Beginning in April, the Government adopted a policy of releasing those Eritrean detainees from the Bilate and Dedesa internment camps who could obtain visas to a country other than Eritrea. Approximately 90 detainees took advantage of this opportunity, with most going to African countries, particularly Uganda and Malawi. In August 25 detainees obtained fraudulent Malawian visas and traveled to Malawi with government-issued laissez-passers. They were returned forcibly to Ethiopia after refusing an offer to travel to Eritrea. One former detainee died and at least six others were wounded in a confrontation with Malawi police. The Government reportedly reacted to this incident by deciding not to permit detainees to depart for countries in Africa.

The law requires citizens and residents to obtain an exit visa before departing the country. Eritreans and Ethiopians of Eritrean origin have been able to obtain exit visas but often are not permitted to return to the country.

In Addis Ababa and western Gondar in the Amhara region there are very small concentrations of Ethiopian Jews (Falashas) and those who claim that their ancestors were forced to convert from Judaism to Ethiopian Orthodoxy (Feles Mora). Approximately 3,000 Feles Mora migrated voluntarily from the western Amhara region to Addis Ababa in 1991 at the time of " Operation Solomon," when a large number of Falashas were airlifted to Israel. The Feles Mora also seek to immigrate to Israel. The number of Feles Mora in the country is approximately 9,000. Israeli officials evaluate the Feles Mora immigration claims on a case-by-case basis and estimate that approximately 20 percent of the Feles Mora eventually may be eligible to immigrate under Israel's law of return. In June the Israeli Government announced that 3,500 Falashas requesting citizenship would be airlifted from Quara, Ethiopia to Israel, and in July 6 Israeli officials went to Gondar to process applications. All the eligible Falashas in Quara left for Israel by year's end.

As a result of the border dispute with Eritrea, approximately 343,000 persons have been displaced internally. The Government has presented relief and rehabilitation proposals for these internally displaced persons to bilateral donors and NGO's.

The law includes provisions for the granting of refugee and asylee status in accordance with the provisions of the 1951 U.N. Convention Relating to the Status of Refugees and its 1967 Protocol. The Government generally treats asylum seekers fairly and cooperates with the UNHCR and other humanitarian organizations in assisting refugees and returning citizens.
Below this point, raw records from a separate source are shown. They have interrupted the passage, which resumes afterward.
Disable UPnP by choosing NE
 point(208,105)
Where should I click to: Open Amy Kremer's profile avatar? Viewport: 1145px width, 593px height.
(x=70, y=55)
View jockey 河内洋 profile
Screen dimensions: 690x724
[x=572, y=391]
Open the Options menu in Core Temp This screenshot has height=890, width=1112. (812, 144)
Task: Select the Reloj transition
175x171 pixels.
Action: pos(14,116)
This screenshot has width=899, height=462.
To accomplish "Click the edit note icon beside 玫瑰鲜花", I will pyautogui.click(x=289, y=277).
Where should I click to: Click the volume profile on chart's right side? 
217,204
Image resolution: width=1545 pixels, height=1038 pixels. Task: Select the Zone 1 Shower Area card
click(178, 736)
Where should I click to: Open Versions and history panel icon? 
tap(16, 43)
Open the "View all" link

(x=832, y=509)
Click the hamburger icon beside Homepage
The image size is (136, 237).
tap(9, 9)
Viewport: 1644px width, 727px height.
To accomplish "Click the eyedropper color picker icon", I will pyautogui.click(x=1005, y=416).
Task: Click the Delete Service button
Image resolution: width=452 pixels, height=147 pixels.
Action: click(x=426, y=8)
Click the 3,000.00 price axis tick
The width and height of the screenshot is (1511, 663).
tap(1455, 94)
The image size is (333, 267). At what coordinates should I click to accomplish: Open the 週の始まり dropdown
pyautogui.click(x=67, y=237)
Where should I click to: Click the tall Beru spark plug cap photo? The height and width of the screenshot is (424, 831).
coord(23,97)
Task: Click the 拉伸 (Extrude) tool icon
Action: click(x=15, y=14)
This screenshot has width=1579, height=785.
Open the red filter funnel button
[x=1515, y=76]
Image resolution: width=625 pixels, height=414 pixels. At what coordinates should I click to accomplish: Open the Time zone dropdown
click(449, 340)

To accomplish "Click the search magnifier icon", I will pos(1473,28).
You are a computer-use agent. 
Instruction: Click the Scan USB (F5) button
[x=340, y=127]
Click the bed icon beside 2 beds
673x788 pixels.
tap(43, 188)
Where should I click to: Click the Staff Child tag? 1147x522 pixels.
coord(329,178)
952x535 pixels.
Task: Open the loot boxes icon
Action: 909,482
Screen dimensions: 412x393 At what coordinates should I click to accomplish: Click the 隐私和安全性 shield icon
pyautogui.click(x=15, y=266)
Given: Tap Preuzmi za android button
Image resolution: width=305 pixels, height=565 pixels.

However, there were reports of the forced return of Djiboutian Afars who were not permitted to register as refugees.

Ethiopia hosts 261,661 refugees; most are from Somalia and Sudan. The Government, in cooperation with UNHCR, continues to provide first asylum to refugees from Sudan and Somalia. Along the border of northwest Somalia 195,345 Somali refugees were settled in eight camps, down from 600,000 in 1996. Along the Sudanese border 58,600 Sudanese refugees were settled in four refugee camps around Gambella and Asossa at year's end. Approximately 80 percent of the Sudanese refugees are women and children. There are approximately 1,500 Djiboutian Afar asylum-seekers remaining in the country, down from a high of 18,000 when Djiboutian Afars first entered the country in 1993. These asylum seekers have requested but never were granted formal registration by the Ethiopian Agency for Refugee and Resettlement Affairs (ARRA). Negotiations began in 1997 between the Government and the UNHCR concerning their status and were ongoing at year's end. ARRA conducted an informal registration of Djiboutian Afars in May without UNHCR involvement.

In June Kenya repatriated 1,388 Ethiopians from refugee camps. In October the Government began repatriating 4,700 Kenyans from the Moyale refugee camp; however, approximately 550 Kenyan refugees were turned away at the Kenyan border due to a lack of proper identification and were returned to the camp. They had not been repatriated by year's end. During the year the UNHCR repatriated approximately 15,000 Somalian refugees to northwest Somalia.

Section 3. Respect for Political Rights: The Right of Citizens to Change their Government

Citizens exercised the right to vote for a national government for the first time in 1995; however, most opposition groups boycotted the election, claiming that the Government impeded their ability to participate in the political process, and those who participated complained of harassment. The boycott was one of the factors that led to an overwhelming victory by the better-funded and better-organized EPRDF over candidates of the relatively weak and poorly organized opposition parties and independent candidates. Nevertheless, observers organized by foreign donor governments, the Organization of African Unity (OAU), and a coalition of domestic NGO's judged the elections to be generally free and fair, although they cited numerous irregularities.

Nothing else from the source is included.